The first signal mapped to the MHC region, with the lead variant rs3135461 (OR = 1.938, SE log(OR)= 0.067, p = 2.17 × 10−23, Figure 1A).

 

[Hutan]

Intrathecal - the fluid-filled space between the thin layers of tissue that cover the brain and spinal cord. The fluid doing the filling is cerebrospinal fluid.

So that impressive association is for people who are producing immunoglobulin G in that intrathecal space

In addition, we demonstrated that a higher genetic burden for MS susceptibility, both within and outside of the MHC region, is associated with a higher likelihood of and a more pronounced intrathecal IgG synthesis.

And they report finding that people with genes increasing the risk of MS are more likely to also have genes increasing the risk of intrathecal IgG production, and more likely to actually have substantial intrathecal IgG production.

That gets pretty interesting, as I guess they can then look at people who have MS risk genes and intrathecal IgG production risk genes, but who don't have intrathecal IgG production or MS, in order to see what might protect against MS (genes/environment).


I don't think we have seen any evidence of any sort of immunoglobulins in the cerebrospinal fluid of people with ME/CFS?

There was a 2020 study by Bynke et al (with Bergquist and Scheibenbogen) that reported

No evidence for intrathecal antibody production was found in cerebrospinal fluid. The role of increased autoantibodies in the pathogenesis of ME is still uncertain and further research is needed to evaluate their clinical significance.

I'm not sure though if they looked for all sorts of immunoglobulins. It looks as though they only tested for anti-adrenergic receptors and anti-muscarinic receptors.

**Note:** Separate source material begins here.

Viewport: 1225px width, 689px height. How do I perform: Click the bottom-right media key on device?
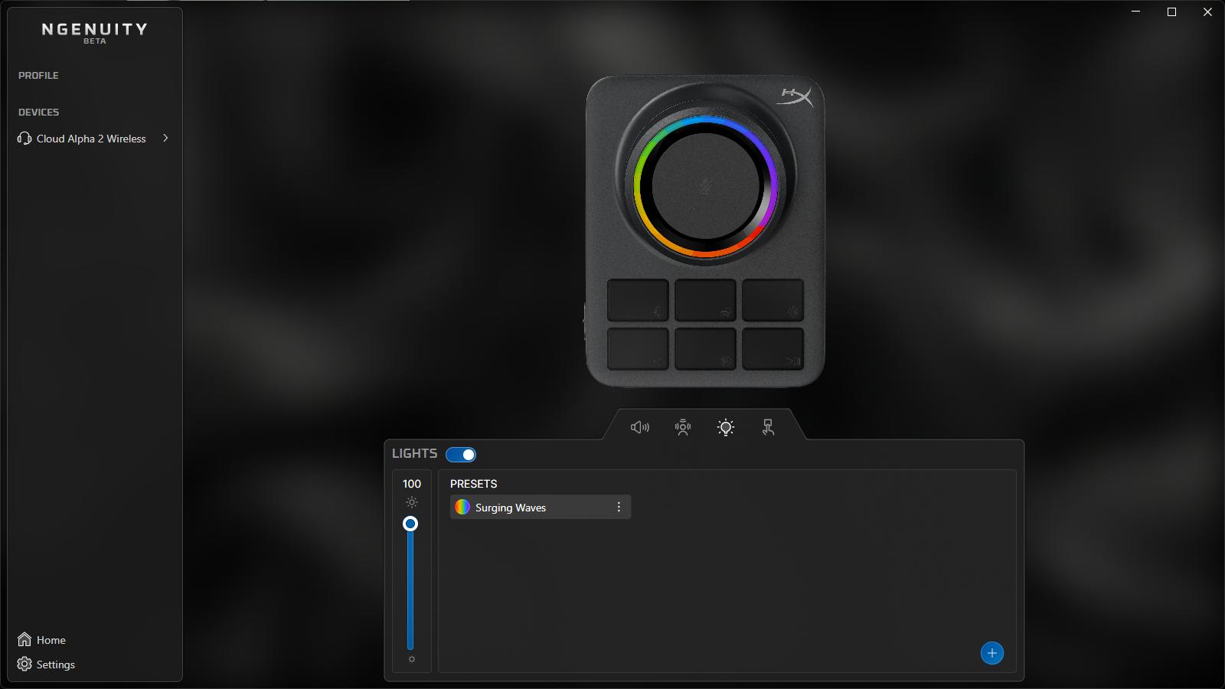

All samples were analysed for IgG autoantibodies directed against Alpha- (α1, α2) and Beta- (β1-3) adrenergic receptors and Muscarinic (M) 1–5 acetylcholine receptors using an ELISA technique.

 

[Jonathan Edwards]

I don't think we have seen any evidence of any sort of immunoglobulins in the cerebrospinal fluid of people with ME/CFS?

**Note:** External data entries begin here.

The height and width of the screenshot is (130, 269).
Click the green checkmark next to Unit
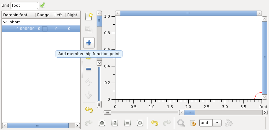click(x=42, y=5)
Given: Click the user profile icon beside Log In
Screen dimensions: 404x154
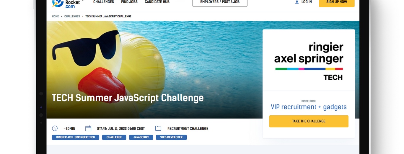Looking at the screenshot, I should click(297, 2).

There are a number of SCF studies, including Natelson and Baraniuk I think. ALso, a good number of ME/CFS patients will have had lumbar punctures and testing for IgG levels and monoclonal bands would be routine at least if MS was on the differential diagnosis, which it would tend to be.

I think we can be reasonably sure that immunoglobulin production in brain tissue /meninges (with IgG in CSF) is not a feature of ME/CFS. It is not entirely specific to MS but I think in other conditions where it is found there is inflammatory pathology as in MS.

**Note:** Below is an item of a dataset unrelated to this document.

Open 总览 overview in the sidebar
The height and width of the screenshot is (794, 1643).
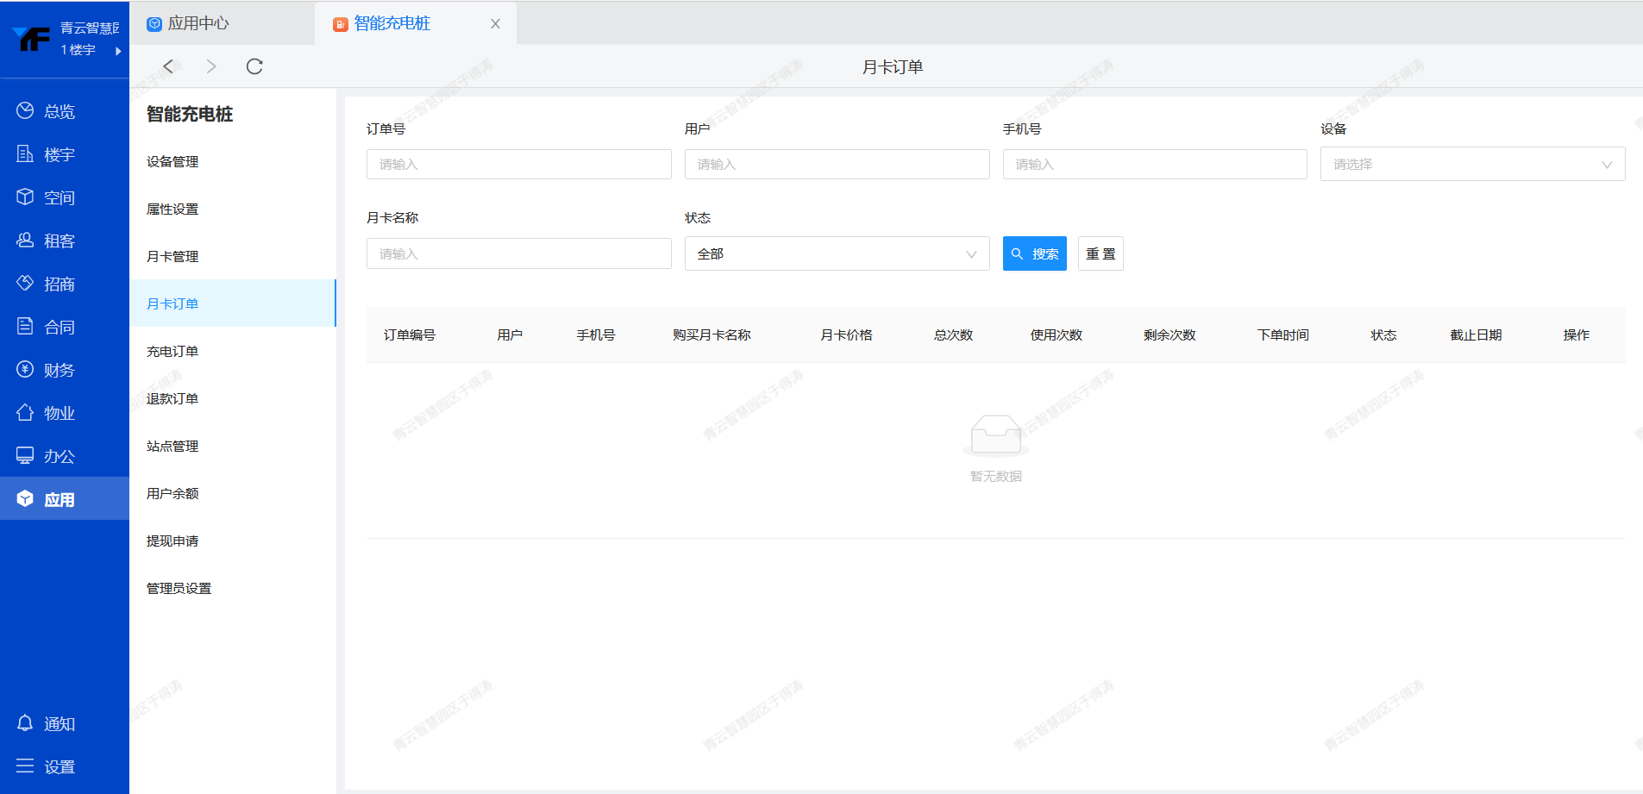(59, 111)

The genetic link to Ig production is certainly interesting. It would fit with MS being as much as anything a situation where B/plasma cell survival in brain is allowed when it should not be, regardless of what the antibody recognises.

There may be nothing protecting the other people fro MS beyond random chance. I don't know what the monozygotic twin data say but for RA a monozygotic twin of someone with RA has only about a 1 in 4 chance of getting RA.